## Material for this exercise
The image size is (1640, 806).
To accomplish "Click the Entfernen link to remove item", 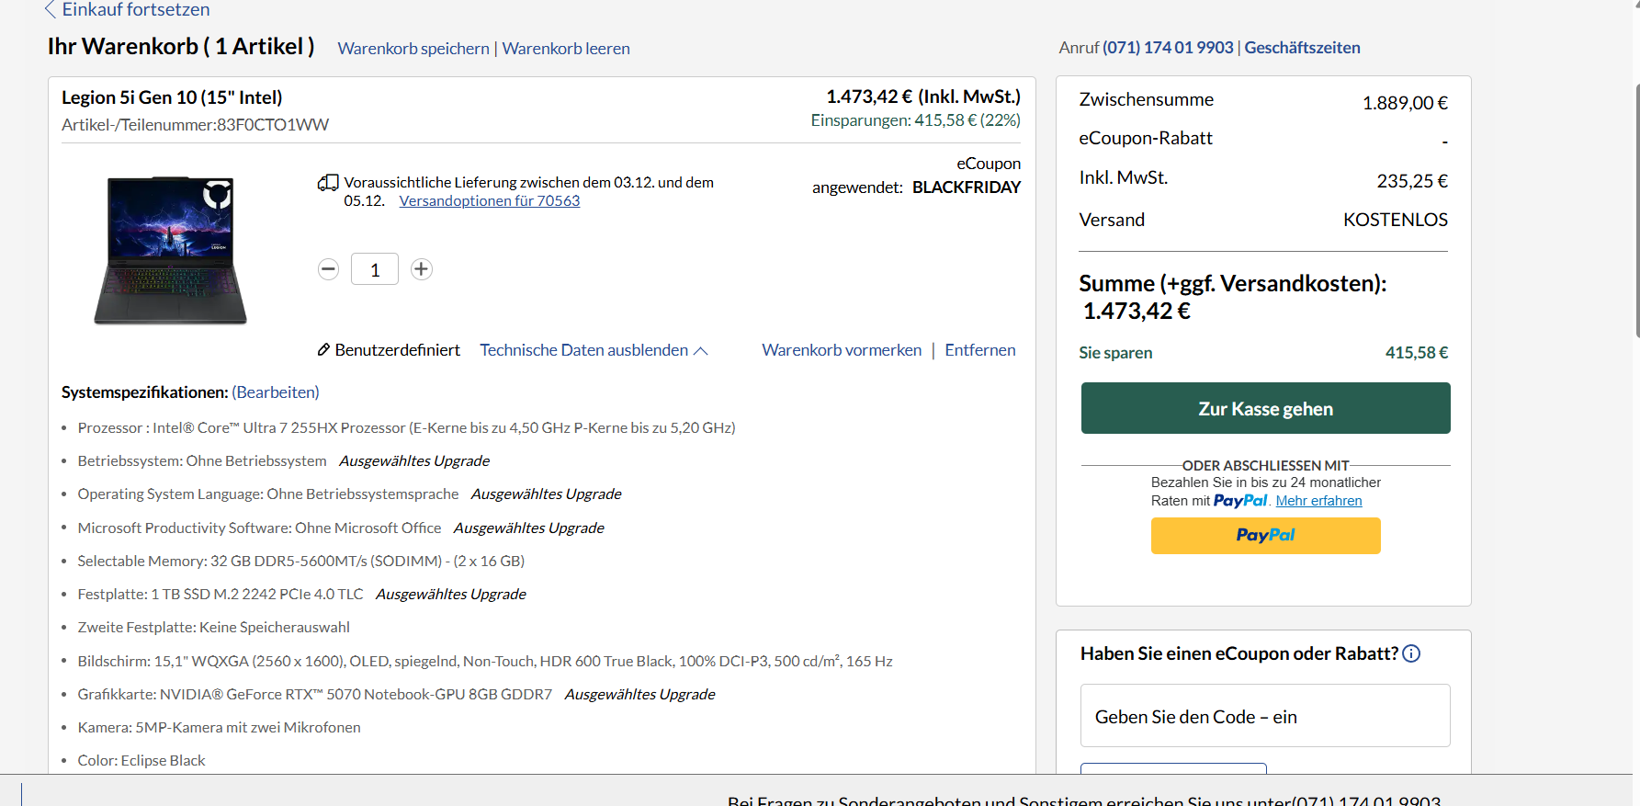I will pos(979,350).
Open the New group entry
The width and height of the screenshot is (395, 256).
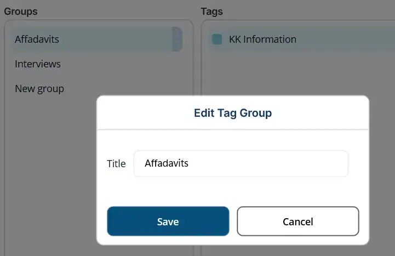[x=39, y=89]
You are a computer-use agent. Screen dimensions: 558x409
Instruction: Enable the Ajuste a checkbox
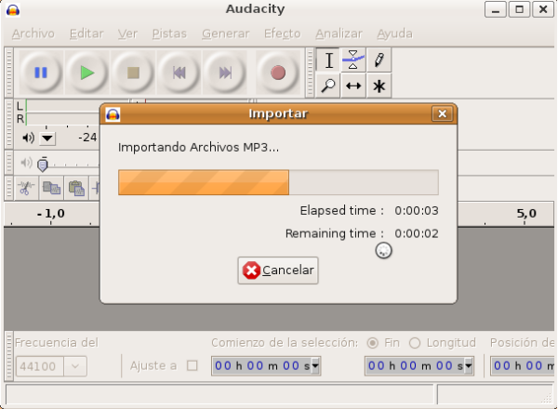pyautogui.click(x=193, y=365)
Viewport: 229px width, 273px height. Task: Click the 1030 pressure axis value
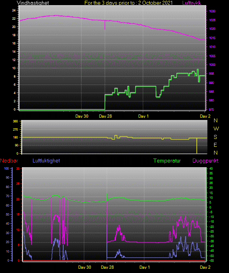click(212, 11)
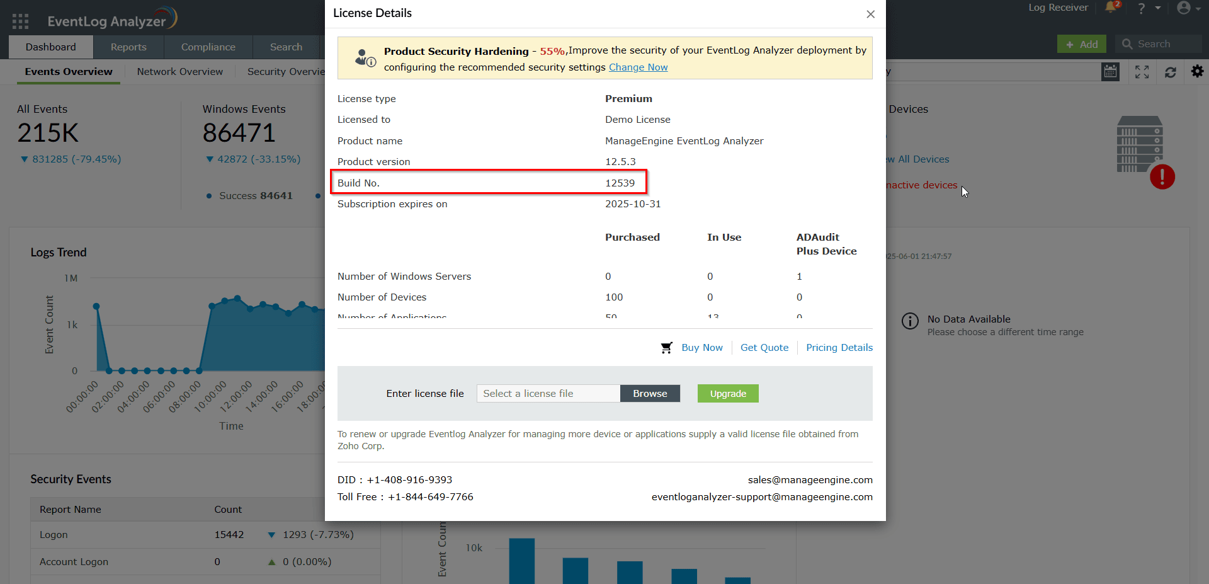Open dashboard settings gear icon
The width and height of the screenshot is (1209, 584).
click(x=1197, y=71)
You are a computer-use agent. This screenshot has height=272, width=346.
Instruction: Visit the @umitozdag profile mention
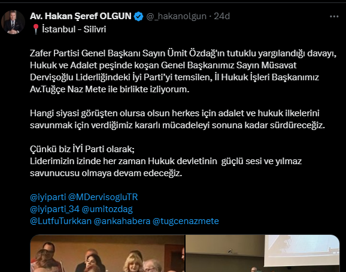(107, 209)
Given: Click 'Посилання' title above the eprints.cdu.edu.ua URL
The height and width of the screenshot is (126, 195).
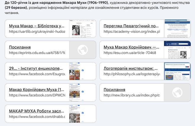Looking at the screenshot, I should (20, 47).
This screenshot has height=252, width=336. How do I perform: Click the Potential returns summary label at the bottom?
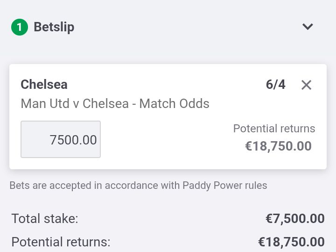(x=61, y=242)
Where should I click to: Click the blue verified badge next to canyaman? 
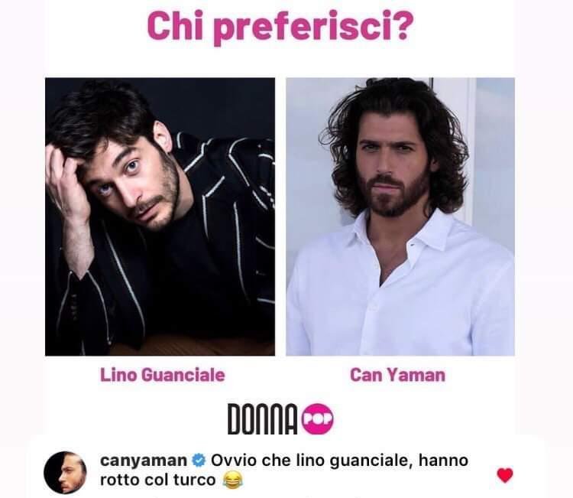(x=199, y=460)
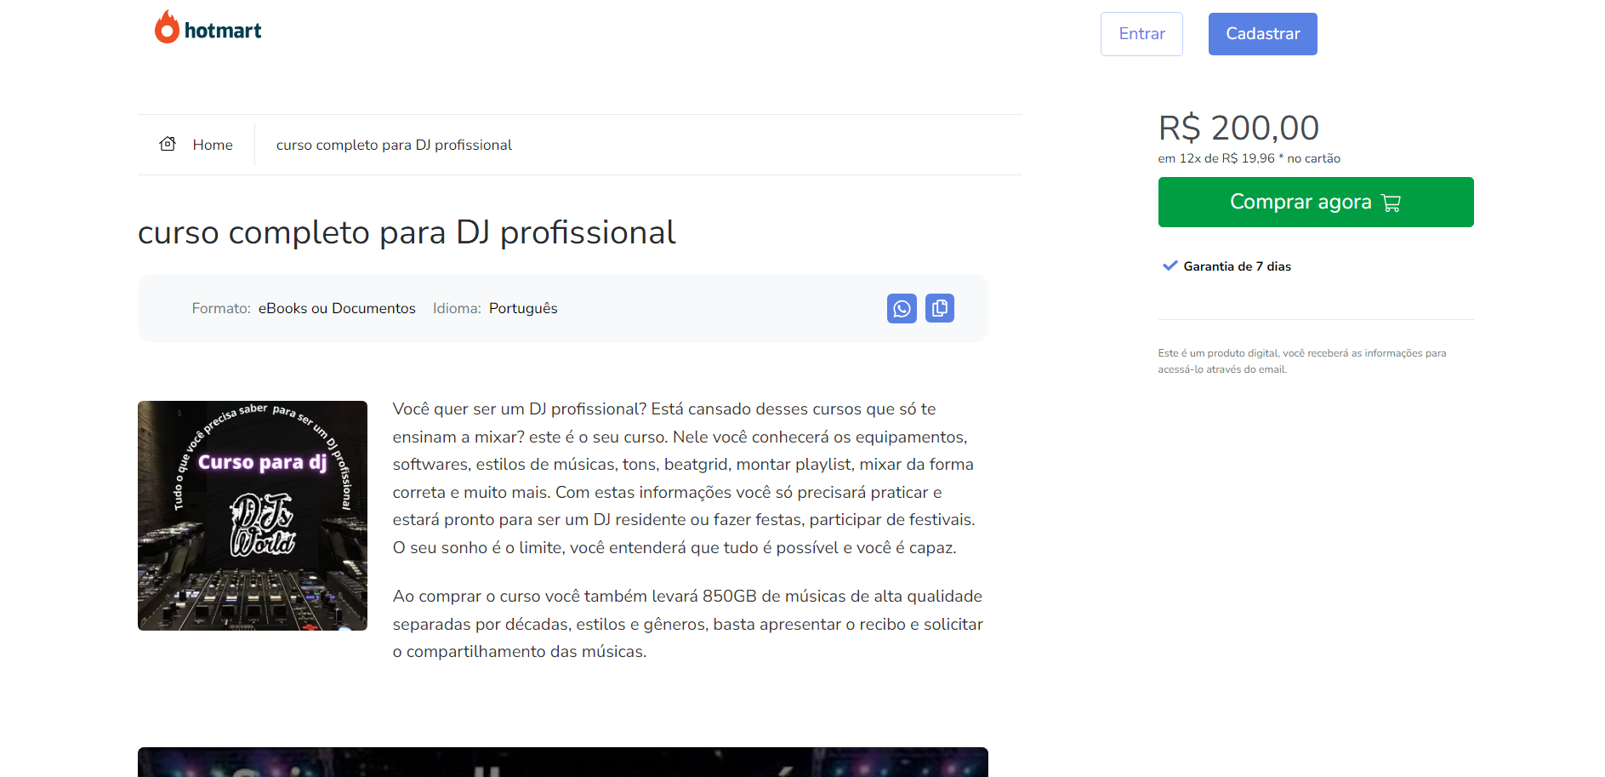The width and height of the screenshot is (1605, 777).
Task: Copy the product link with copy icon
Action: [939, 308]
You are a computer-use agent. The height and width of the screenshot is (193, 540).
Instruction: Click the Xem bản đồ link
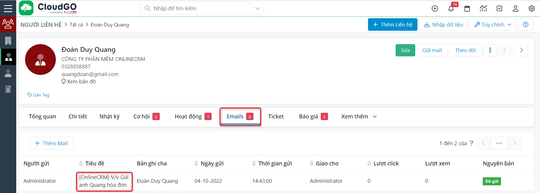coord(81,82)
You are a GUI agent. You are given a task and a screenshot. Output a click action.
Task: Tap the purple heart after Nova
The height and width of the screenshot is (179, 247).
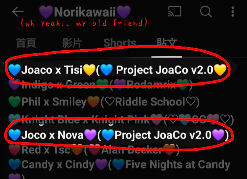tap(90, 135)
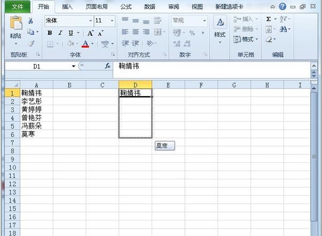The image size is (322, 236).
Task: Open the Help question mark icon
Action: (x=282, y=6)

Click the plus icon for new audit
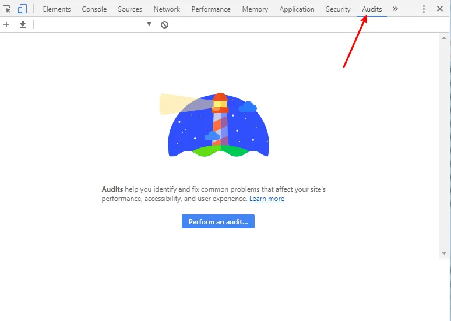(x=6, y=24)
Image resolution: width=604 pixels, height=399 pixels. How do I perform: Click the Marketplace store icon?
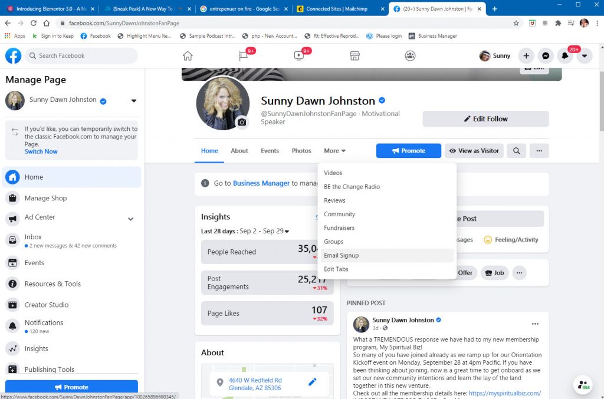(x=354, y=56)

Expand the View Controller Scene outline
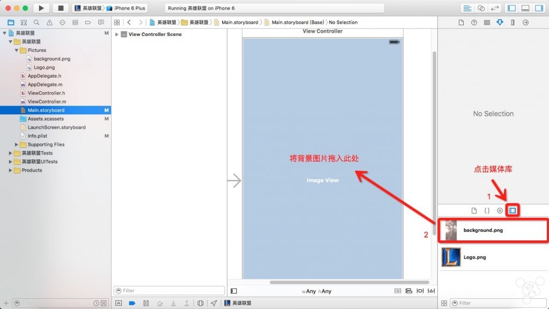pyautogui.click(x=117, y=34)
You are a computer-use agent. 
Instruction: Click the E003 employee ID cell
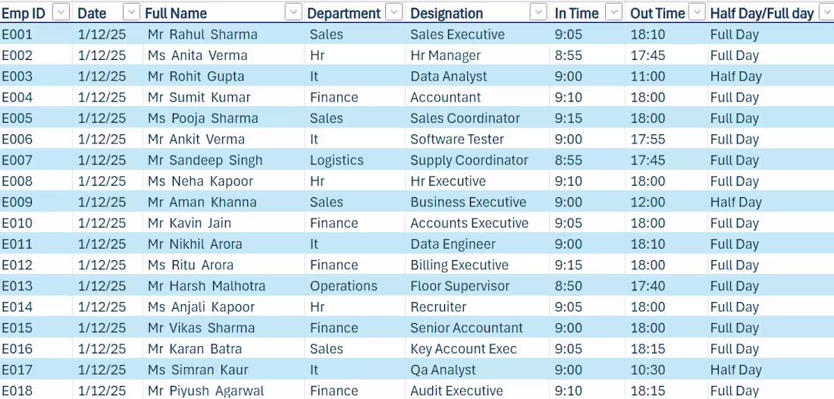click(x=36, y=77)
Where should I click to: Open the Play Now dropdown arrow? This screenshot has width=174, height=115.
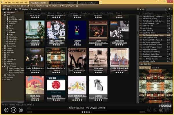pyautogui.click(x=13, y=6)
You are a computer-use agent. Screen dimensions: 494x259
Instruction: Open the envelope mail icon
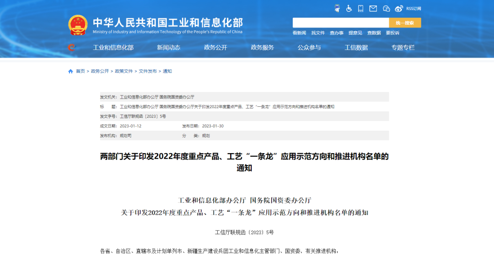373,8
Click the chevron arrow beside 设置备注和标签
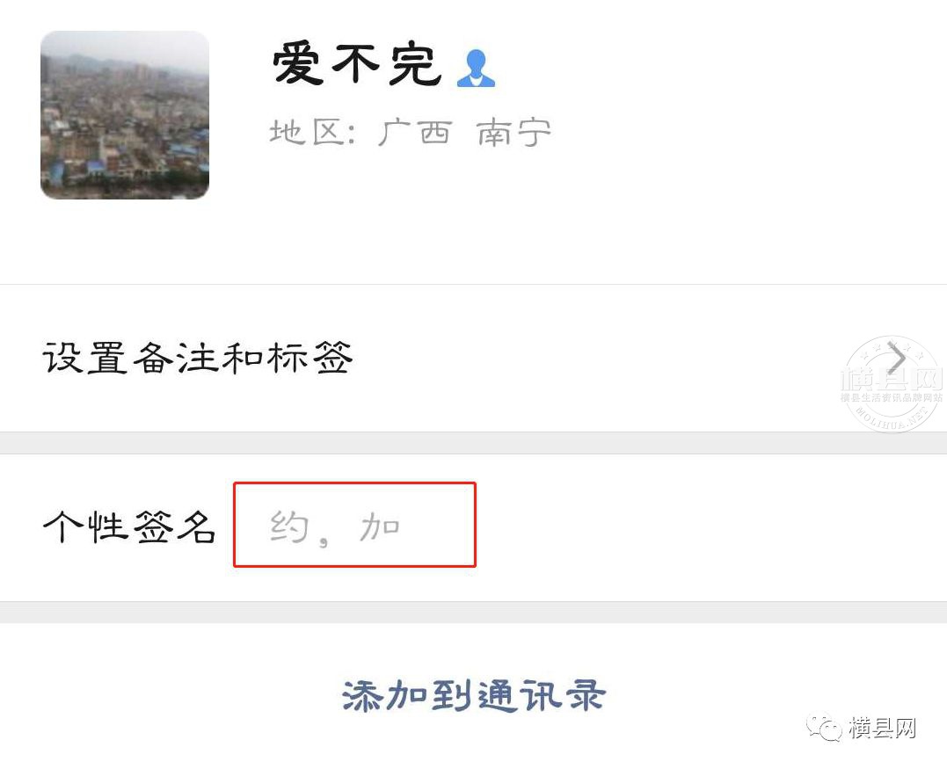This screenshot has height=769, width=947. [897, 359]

## Task details
Using the listing above, copy exactly the lines from the one that contains "Where should I click to: Open" through its last line, both included, but not the pictures.

## Answer for this exercise
Where should I click to: Open the Play Now dropdown arrow? This screenshot has width=174, height=115.
pyautogui.click(x=13, y=6)
You are a computer-use agent. Screen dimensions: 494x259
Instruction: Open the envelope mail icon
373,8
Click the chevron arrow beside 设置备注和标签
This screenshot has height=769, width=947. [897, 359]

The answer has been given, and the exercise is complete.